Noninvasive Activation of Local and Systemic Immunity with a Sequential-Targeting Sonodynamic Nanovaccine to Treat Glioblastoma

Glioblastoma (GBM) presents significant therapeutic challenges due to the blood-brain barrier (BBB), suppressive tumor immune microenvironment (TIME), and systemic immunosuppression with limited T cell reserves. We developed a sequential-targeting sonodynamic nanovaccine (Stars NV) that avoids circulating macrophage uptake, efficiently crosses the BBB, and sequentially targets tumor-associated macrophages (TAMs). Under ultrasound stimulation, Stars NV noninvasively ablates GBM and induces adaptive anti-GBM immunity, functioning as a personalized in situ vaccine.
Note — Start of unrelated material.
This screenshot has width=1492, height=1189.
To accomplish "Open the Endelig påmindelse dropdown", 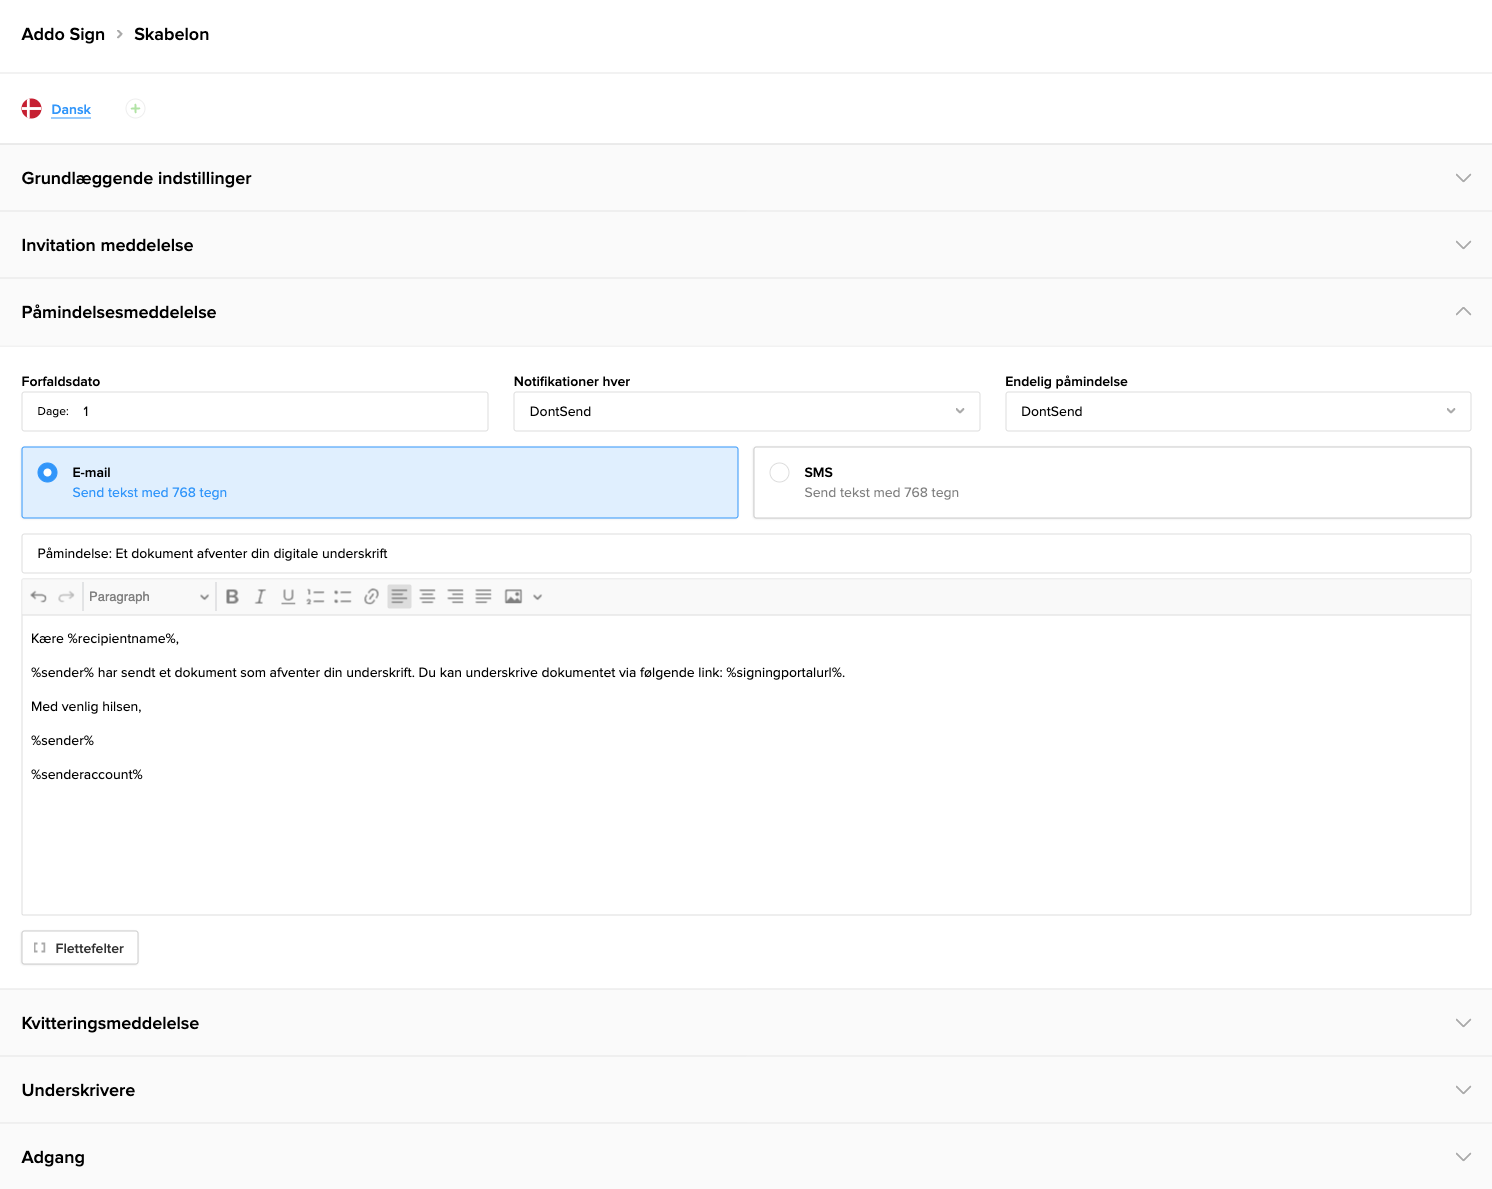I will (x=1237, y=411).
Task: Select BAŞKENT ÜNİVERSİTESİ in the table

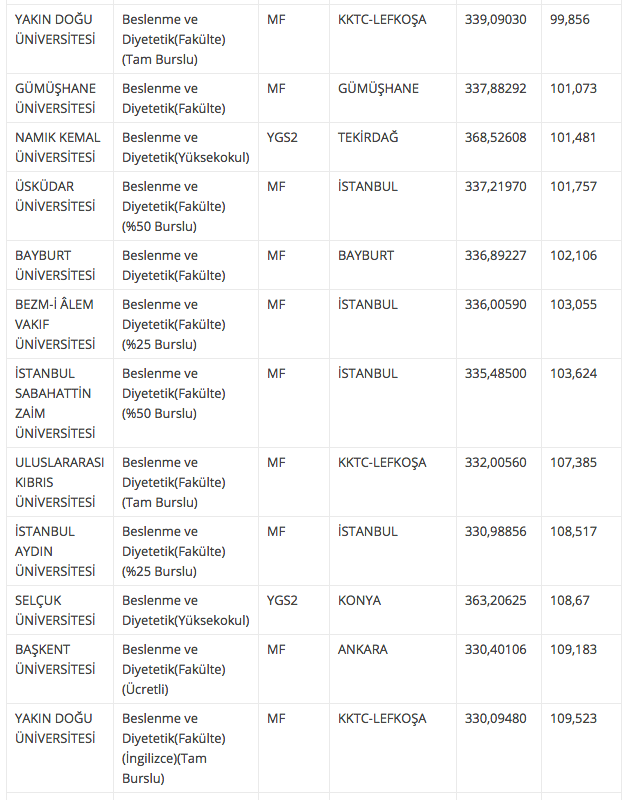Action: click(56, 659)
Simultaneously, it releases R848 to reprogram the suppressive TIME. Additionally, Stars NV activates systemic immunity, promoting T cell generation in the thymus, maturation in lymph nodes, circulation in the bloodstream, and recruitment into the reprogrammed TIME. In an intracranial GBM mouse model, Stars NV extended median survival from 23 to over 60 days, elevated the M1/M2 TAM ratio by 31-fold and tumor-infiltrating lymphocytes by 5.2-fold, and lowered the Tregs by 5.5-fold. It also boosted systemic immunity, increasing peripheral CD4+ and CD8+ T cells by 2.4-fold and 5.4-fold, respectively. The Stars NV initiates a self-reinforcing cycle of local and systemic immunity, offering a promising strategy for GBM that holds substantial potential to enhance therapeutic outcomes.